## What you will do:
Could you give the data below again exactly, apart from the pictures?

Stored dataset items
=== Section Start ===
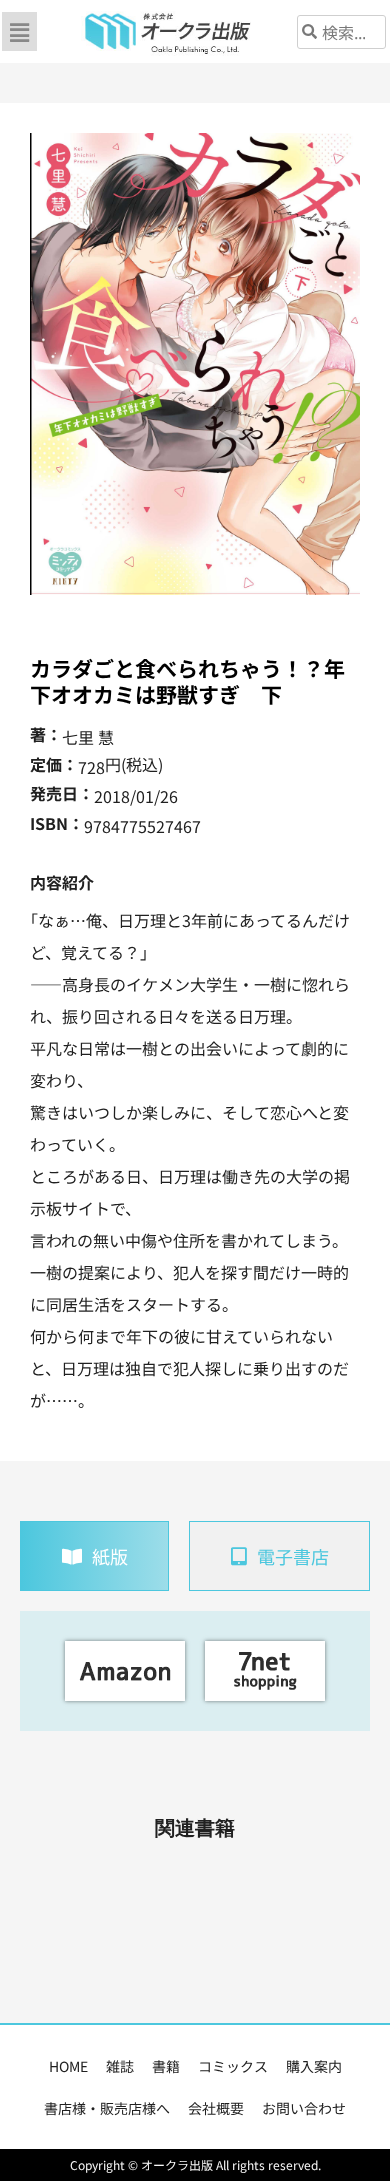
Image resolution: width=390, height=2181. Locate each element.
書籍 (166, 2066)
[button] (19, 31)
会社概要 (216, 2108)
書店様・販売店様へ (107, 2108)
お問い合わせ (304, 2108)
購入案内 (314, 2066)
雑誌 (120, 2066)
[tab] (94, 1556)
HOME (68, 2066)
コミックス (233, 2066)
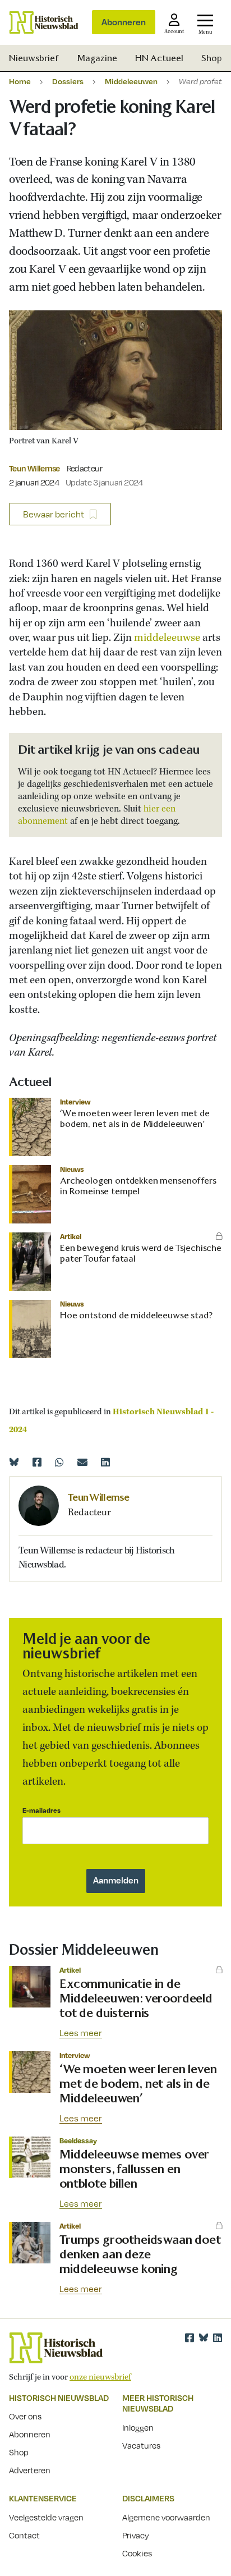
=== Section End ===
## Finished exercise:
Image resolution: width=390, height=2181. Locate each element.
書籍 (166, 2066)
[button] (19, 31)
会社概要 (216, 2108)
書店様・販売店様へ (107, 2108)
お問い合わせ (304, 2108)
購入案内 (314, 2066)
雑誌 (120, 2066)
[tab] (94, 1556)
HOME (68, 2066)
コミックス (233, 2066)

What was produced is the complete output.